_Work item_
The response should contain every entry, reproduced exactly.

Collected data entries

◆ ◆ ◆

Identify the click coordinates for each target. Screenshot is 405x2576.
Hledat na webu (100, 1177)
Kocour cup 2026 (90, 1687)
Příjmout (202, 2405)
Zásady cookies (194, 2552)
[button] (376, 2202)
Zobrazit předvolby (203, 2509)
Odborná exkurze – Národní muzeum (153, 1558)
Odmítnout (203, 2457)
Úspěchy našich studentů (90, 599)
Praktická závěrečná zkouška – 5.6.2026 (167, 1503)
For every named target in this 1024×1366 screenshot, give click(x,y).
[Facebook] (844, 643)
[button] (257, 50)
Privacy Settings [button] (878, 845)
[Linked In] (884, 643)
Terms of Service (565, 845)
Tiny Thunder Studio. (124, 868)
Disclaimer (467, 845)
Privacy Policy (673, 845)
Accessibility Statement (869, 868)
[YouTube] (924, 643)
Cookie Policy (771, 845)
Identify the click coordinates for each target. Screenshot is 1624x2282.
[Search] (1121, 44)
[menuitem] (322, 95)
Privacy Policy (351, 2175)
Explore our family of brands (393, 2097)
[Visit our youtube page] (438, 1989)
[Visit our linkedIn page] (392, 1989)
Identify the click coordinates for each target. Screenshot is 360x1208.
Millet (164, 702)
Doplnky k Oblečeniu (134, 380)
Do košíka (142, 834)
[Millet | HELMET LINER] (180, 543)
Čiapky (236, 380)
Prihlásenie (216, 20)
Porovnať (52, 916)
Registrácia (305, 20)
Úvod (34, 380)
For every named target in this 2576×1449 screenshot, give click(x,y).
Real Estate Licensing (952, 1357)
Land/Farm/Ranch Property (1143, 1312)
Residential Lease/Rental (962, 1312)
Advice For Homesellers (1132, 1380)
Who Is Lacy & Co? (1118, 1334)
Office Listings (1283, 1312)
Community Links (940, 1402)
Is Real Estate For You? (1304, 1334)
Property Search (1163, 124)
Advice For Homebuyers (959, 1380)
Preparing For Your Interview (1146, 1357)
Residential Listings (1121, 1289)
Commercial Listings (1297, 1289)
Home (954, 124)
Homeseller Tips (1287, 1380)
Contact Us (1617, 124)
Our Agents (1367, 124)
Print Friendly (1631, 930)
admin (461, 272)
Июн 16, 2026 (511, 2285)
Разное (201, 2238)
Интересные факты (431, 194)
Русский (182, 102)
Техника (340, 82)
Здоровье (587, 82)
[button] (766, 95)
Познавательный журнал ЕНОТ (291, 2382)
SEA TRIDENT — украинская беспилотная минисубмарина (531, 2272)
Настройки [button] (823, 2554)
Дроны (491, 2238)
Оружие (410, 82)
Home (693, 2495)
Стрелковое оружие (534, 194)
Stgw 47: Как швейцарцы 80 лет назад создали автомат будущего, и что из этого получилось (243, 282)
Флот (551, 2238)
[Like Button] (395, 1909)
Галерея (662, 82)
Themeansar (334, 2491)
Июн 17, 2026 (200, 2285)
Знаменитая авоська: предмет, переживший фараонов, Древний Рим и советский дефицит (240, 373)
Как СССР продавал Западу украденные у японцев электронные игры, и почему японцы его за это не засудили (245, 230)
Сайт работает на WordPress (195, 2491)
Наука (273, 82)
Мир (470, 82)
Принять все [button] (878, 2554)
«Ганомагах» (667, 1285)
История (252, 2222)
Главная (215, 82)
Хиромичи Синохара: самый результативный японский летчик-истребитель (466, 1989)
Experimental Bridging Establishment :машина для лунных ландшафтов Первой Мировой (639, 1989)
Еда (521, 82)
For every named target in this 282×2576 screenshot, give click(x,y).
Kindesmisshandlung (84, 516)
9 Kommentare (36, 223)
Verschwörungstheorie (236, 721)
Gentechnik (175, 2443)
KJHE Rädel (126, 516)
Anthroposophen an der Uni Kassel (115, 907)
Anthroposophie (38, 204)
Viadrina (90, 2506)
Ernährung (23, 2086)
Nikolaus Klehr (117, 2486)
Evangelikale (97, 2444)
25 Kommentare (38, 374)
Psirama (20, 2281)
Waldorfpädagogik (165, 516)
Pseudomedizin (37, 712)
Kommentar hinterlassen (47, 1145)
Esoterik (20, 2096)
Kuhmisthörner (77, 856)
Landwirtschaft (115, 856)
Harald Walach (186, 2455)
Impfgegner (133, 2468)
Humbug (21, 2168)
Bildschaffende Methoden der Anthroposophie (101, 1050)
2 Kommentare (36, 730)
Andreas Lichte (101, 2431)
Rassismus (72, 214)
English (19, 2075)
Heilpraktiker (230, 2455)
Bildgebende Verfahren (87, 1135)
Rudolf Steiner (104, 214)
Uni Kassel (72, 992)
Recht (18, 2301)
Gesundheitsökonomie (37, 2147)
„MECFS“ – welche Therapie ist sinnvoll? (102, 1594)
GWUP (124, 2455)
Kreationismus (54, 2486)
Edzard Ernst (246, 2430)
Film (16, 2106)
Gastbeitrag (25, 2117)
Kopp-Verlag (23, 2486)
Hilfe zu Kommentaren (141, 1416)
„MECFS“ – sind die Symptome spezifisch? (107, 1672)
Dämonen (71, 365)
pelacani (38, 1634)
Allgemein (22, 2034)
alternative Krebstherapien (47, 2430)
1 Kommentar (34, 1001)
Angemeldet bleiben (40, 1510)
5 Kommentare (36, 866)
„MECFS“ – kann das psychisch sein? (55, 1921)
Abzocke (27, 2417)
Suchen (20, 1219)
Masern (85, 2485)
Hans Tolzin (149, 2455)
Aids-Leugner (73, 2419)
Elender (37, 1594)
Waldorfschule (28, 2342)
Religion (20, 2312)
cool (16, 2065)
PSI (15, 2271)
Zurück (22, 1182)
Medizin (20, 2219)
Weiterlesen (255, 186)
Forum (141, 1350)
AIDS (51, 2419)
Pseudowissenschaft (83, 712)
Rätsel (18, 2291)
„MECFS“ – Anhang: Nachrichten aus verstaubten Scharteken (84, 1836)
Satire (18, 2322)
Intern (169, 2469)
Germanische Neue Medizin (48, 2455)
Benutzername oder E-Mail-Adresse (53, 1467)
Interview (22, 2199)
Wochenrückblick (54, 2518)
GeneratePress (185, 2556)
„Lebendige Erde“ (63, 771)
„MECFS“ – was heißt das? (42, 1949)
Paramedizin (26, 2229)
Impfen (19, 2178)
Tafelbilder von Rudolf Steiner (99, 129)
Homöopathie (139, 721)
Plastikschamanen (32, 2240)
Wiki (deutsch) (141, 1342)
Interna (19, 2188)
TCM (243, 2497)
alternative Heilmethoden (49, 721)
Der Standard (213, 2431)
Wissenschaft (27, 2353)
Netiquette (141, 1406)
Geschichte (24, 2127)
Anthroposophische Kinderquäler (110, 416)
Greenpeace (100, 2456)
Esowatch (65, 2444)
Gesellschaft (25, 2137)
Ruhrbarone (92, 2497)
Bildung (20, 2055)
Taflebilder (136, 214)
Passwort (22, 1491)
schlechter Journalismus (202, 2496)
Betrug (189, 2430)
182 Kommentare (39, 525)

◆ ◆ ◆

_Answer to this problem_
Identify the click coordinates for each target. Screenshot is 405x2576.
Hledat na webu (100, 1177)
Kocour cup 2026 (90, 1687)
Příjmout (202, 2405)
Zásady cookies (194, 2552)
[button] (376, 2202)
Zobrazit předvolby (203, 2509)
Odborná exkurze – Národní muzeum (153, 1558)
Odmítnout (203, 2457)
Úspěchy našich studentů (90, 599)
Praktická závěrečná zkouška – 5.6.2026 (167, 1503)
For every named target in this 1024×1366 screenshot, give click(x,y).
[Facebook] (844, 643)
[button] (257, 50)
Privacy Settings [button] (878, 845)
[Linked In] (884, 643)
Terms of Service (565, 845)
Tiny Thunder Studio. (124, 868)
Disclaimer (467, 845)
Privacy Policy (673, 845)
Accessibility Statement (869, 868)
[YouTube] (924, 643)
Cookie Policy (771, 845)
Identify the click coordinates for each target. Screenshot is 1624x2282.
[Search] (1121, 44)
[menuitem] (322, 95)
Privacy Policy (351, 2175)
Explore our family of brands (393, 2097)
[Visit our youtube page] (438, 1989)
[Visit our linkedIn page] (392, 1989)
Identify the click coordinates for each target. Screenshot is 360x1208.
Millet (164, 702)
Doplnky k Oblečeniu (134, 380)
Do košíka (142, 834)
[Millet | HELMET LINER] (180, 543)
Čiapky (236, 380)
Prihlásenie (216, 20)
Porovnať (52, 916)
Registrácia (305, 20)
Úvod (34, 380)
For every named target in this 2576×1449 screenshot, give click(x,y).
Real Estate Licensing (952, 1357)
Land/Farm/Ranch Property (1143, 1312)
Residential Lease/Rental (962, 1312)
Advice For Homesellers (1132, 1380)
Who Is Lacy & Co? (1118, 1334)
Office Listings (1283, 1312)
Community Links (940, 1402)
Is Real Estate For You? (1304, 1334)
Property Search (1163, 124)
Advice For Homebuyers (959, 1380)
Preparing For Your Interview (1146, 1357)
Residential Listings (1121, 1289)
Commercial Listings (1297, 1289)
Home (954, 124)
Homeseller Tips (1287, 1380)
Contact Us (1617, 124)
Our Agents (1367, 124)
Print Friendly (1631, 930)
admin (461, 272)
Июн 16, 2026 (511, 2285)
Разное (201, 2238)
Интересные факты (431, 194)
Русский (182, 102)
Техника (340, 82)
Здоровье (587, 82)
[button] (766, 95)
Познавательный журнал ЕНОТ (291, 2382)
SEA TRIDENT — украинская беспилотная минисубмарина (531, 2272)
Настройки [button] (823, 2554)
Дроны (491, 2238)
Оружие (410, 82)
Home (693, 2495)
Стрелковое оружие (534, 194)
Stgw 47: Как швейцарцы 80 лет назад создали автомат будущего, и что из этого получилось (243, 282)
Флот (551, 2238)
[Like Button] (395, 1909)
Галерея (662, 82)
Themeansar (334, 2491)
Июн 17, 2026 (200, 2285)
Знаменитая авоська: предмет, переживший фараонов, Древний Рим и советский дефицит (240, 373)
Как СССР продавал Западу украденные у японцев электронные игры, и почему японцы его за это не засудили (245, 230)
Сайт работает на WordPress (195, 2491)
Наука (273, 82)
Мир (470, 82)
Принять все [button] (878, 2554)
«Ганомагах» (667, 1285)
История (252, 2222)
Главная (215, 82)
Хиромичи Синохара: самый результативный японский летчик-истребитель (466, 1989)
Experimental Bridging Establishment :машина для лунных ландшафтов Первой Мировой (639, 1989)
Еда (521, 82)
For every named target in this 282×2576 screenshot, give click(x,y).
Kindesmisshandlung (84, 516)
9 Kommentare (36, 223)
Verschwörungstheorie (236, 721)
Gentechnik (175, 2443)
KJHE Rädel (126, 516)
Anthroposophen an der Uni Kassel (115, 907)
Anthroposophie (38, 204)
Viadrina (90, 2506)
Ernährung (23, 2086)
Nikolaus Klehr (117, 2486)
Evangelikale (97, 2444)
25 Kommentare (38, 374)
Psirama (20, 2281)
Waldorfpädagogik (165, 516)
Pseudomedizin (37, 712)
Kommentar hinterlassen (47, 1145)
Esoterik (20, 2096)
Kuhmisthörner (77, 856)
Landwirtschaft (115, 856)
Harald Walach (186, 2455)
Impfgegner (133, 2468)
Humbug (21, 2168)
Bildschaffende Methoden der Anthroposophie (101, 1050)
2 Kommentare (36, 730)
Andreas Lichte (101, 2431)
Rassismus (72, 214)
English (19, 2075)
Heilpraktiker (230, 2455)
Bildgebende Verfahren (87, 1135)
Rudolf Steiner (104, 214)
Uni Kassel (72, 992)
Recht (18, 2301)
Gesundheitsökonomie (37, 2147)
„MECFS“ – welche Therapie ist sinnvoll? (102, 1594)
GWUP (124, 2455)
Kreationismus (54, 2486)
Edzard Ernst (246, 2430)
Film (16, 2106)
Gastbeitrag (25, 2117)
Kopp-Verlag (23, 2486)
Hilfe zu Kommentaren (141, 1416)
„MECFS“ – sind die Symptome spezifisch? (107, 1672)
Dämonen (71, 365)
pelacani (38, 1634)
Allgemein (22, 2034)
alternative Krebstherapien (47, 2430)
1 Kommentar (34, 1001)
Angemeldet bleiben (40, 1510)
5 Kommentare (36, 866)
„MECFS“ – kann das psychisch sein? (55, 1921)
Abzocke (27, 2417)
Suchen (20, 1219)
Masern (85, 2485)
Hans Tolzin (149, 2455)
Aids-Leugner (73, 2419)
Elender (37, 1594)
Waldorfschule (28, 2342)
Religion (20, 2312)
cool (16, 2065)
PSI (15, 2271)
Zurück (22, 1182)
Medizin (20, 2219)
Weiterlesen (255, 186)
Forum (141, 1350)
AIDS (51, 2419)
Pseudowissenschaft (83, 712)
Rätsel (18, 2291)
„MECFS“ – Anhang: Nachrichten aus verstaubten Scharteken (84, 1836)
Satire (18, 2322)
Intern (169, 2469)
Germanische Neue Medizin (48, 2455)
Benutzername oder E-Mail-Adresse (53, 1467)
Interview (22, 2199)
Wochenrückblick (54, 2518)
GeneratePress (185, 2556)
„Lebendige Erde“ (63, 771)
„MECFS“ – was heißt das? (42, 1949)
Paramedizin (26, 2229)
Impfen (19, 2178)
Tafelbilder von Rudolf Steiner (99, 129)
Homöopathie (139, 721)
Plastikschamanen (32, 2240)
Wiki (deutsch) (141, 1342)
Interna (19, 2188)
TCM (243, 2497)
alternative Heilmethoden (49, 721)
Der Standard (213, 2431)
Wissenschaft (27, 2353)
Netiquette (141, 1406)
Geschichte (24, 2127)
Anthroposophische Kinderquäler (110, 416)
Greenpeace (100, 2456)
Esowatch (65, 2444)
Gesellschaft (25, 2137)
Ruhrbarone (92, 2497)
Bildung (20, 2055)
Taflebilder (136, 214)
Passwort (22, 1491)
schlechter Journalismus (202, 2496)
Betrug (189, 2430)
182 Kommentare (39, 525)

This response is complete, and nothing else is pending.